Electron transfer processes occurring on platinum neural stimulating electrodes: pulsing experiments for cathodic-first, charge-balanced, biphasic pulses for 0.566     k     2.3 in rat subcutaneous tissues

Objective. Our mission is twofold: (1) find a way to safely inject more charge through platinum electrodes than the Shannon limit (k = 1.75) permits and (2) nurture an interest in the neural stimulation community to understand the electron transfer process occurring on neural stimulating electrodes. Approach. We report here on measurements of the electrode potential, performed on platinum neural stimulating electrodes in the subcutaneous space of an anesthetized rat under neural stimulation conditions. Main results. The results for six platinum electrodes with areas ranging from 0.2 mm2 to 12.7 mm2 were similar to prior results in sulfuric acid, except that the measured potentials were shifted negative 0.36 V because of the pH difference between the two media. The anodic 'end' potential, measured at t = 20 ms after the onset of the biphasic current pulse, was the primary focus of the data collected because previous results had shown that as charge injection crosses the Shannon limit (k = 1.75), this potential moves into a range where platinum surface oxidation and dissolution is likely to occur.
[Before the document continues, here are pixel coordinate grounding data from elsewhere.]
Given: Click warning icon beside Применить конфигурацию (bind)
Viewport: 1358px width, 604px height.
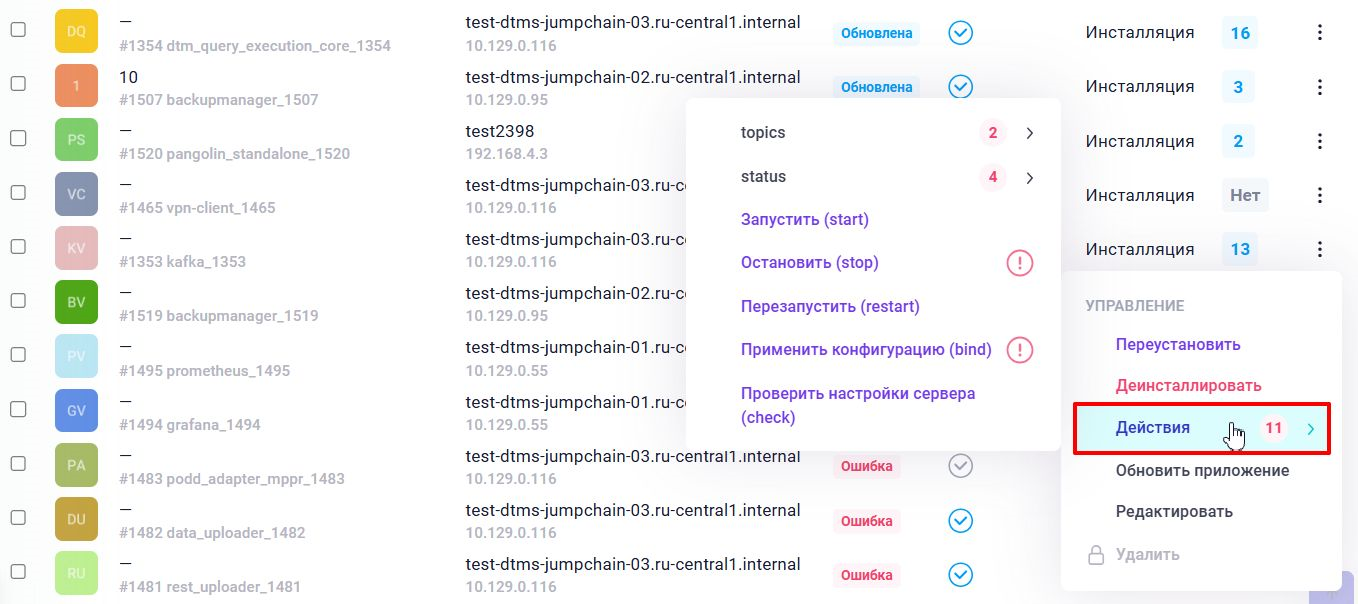Looking at the screenshot, I should (x=1019, y=350).
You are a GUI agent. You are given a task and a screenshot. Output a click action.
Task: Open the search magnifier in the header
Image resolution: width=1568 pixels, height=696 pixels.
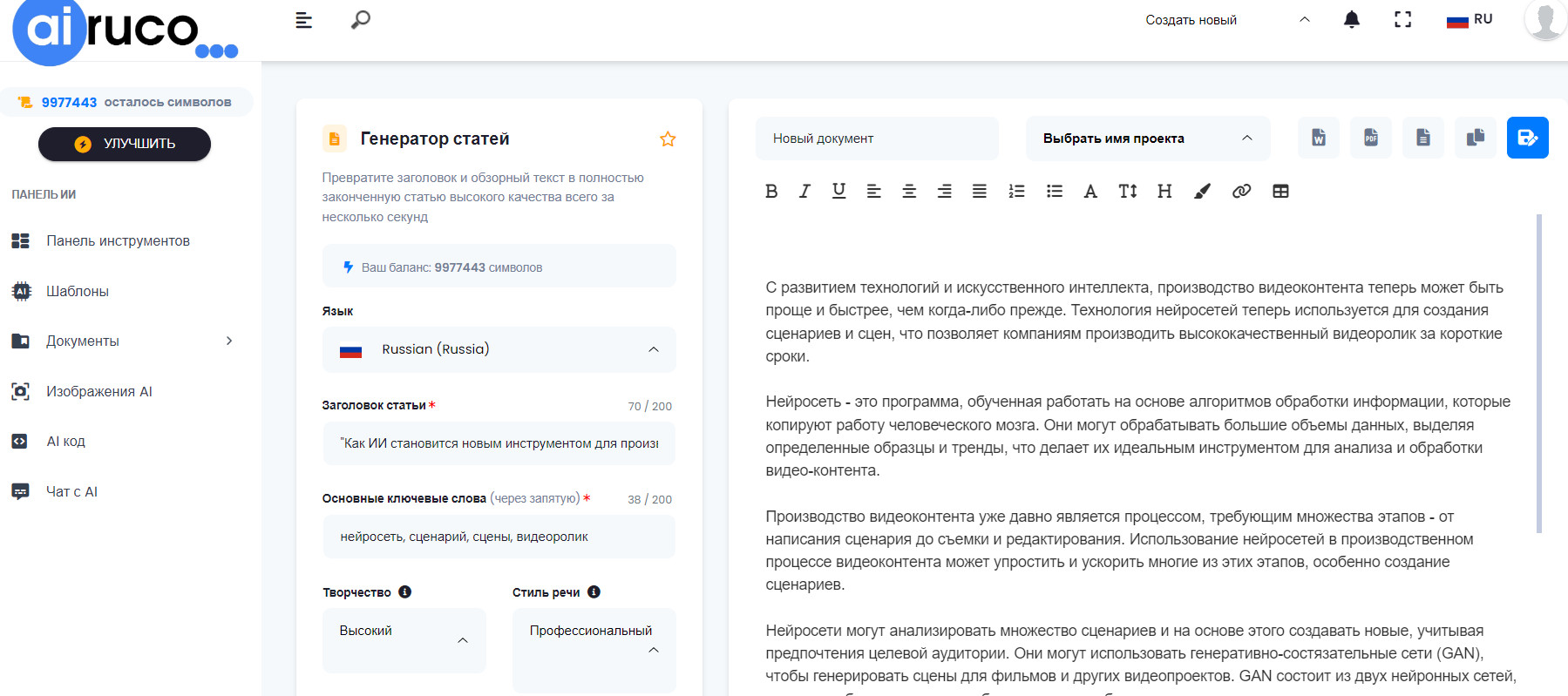pyautogui.click(x=360, y=20)
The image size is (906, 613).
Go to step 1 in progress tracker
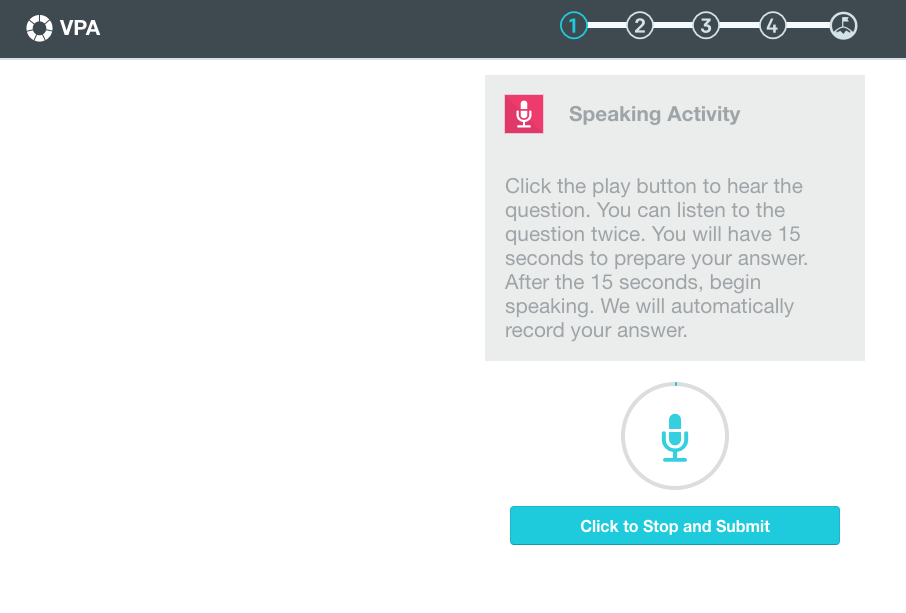point(573,26)
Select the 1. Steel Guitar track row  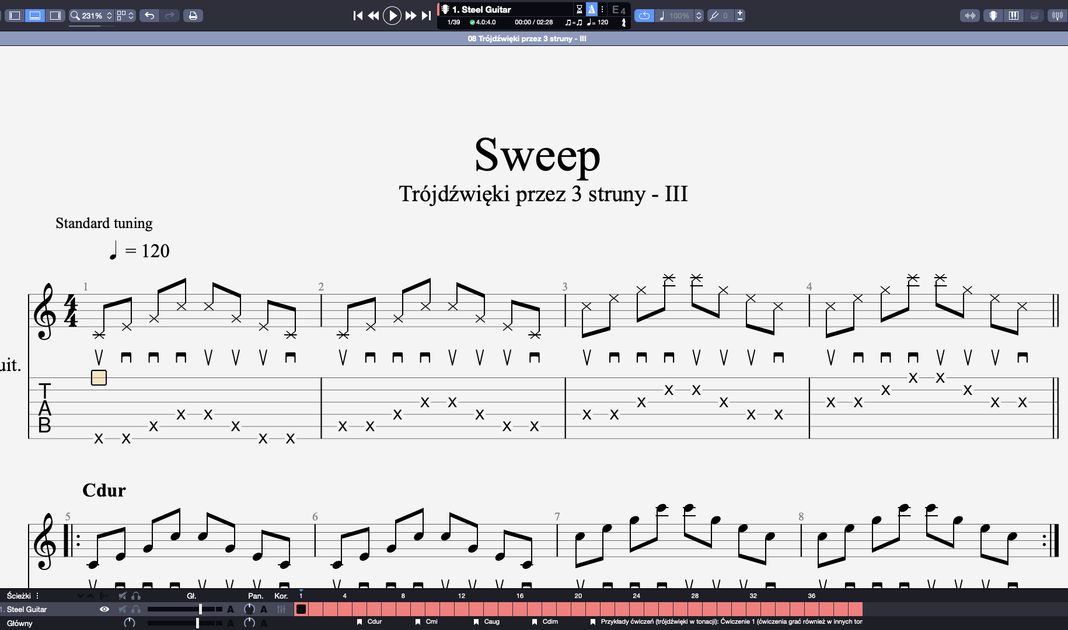[x=40, y=609]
The behavior of Ve(t = 20 ms) over a range of electrode surface areas studied was consistent with our sulfuric acid study. Implicit, but little noticed, in Shannon's formulation is that small and large platinum electrodes behave the same in terms of k value; our data supports this idea. Significance. We hypothesize that the k = 1.75 Shannon limit for safe stimulation designates a charge-injection boundary above which platinum toxicity becomes a relevant consideration for living cells around an electrode, a possibility that can be directly tested, and is a vital step forward in mission (1).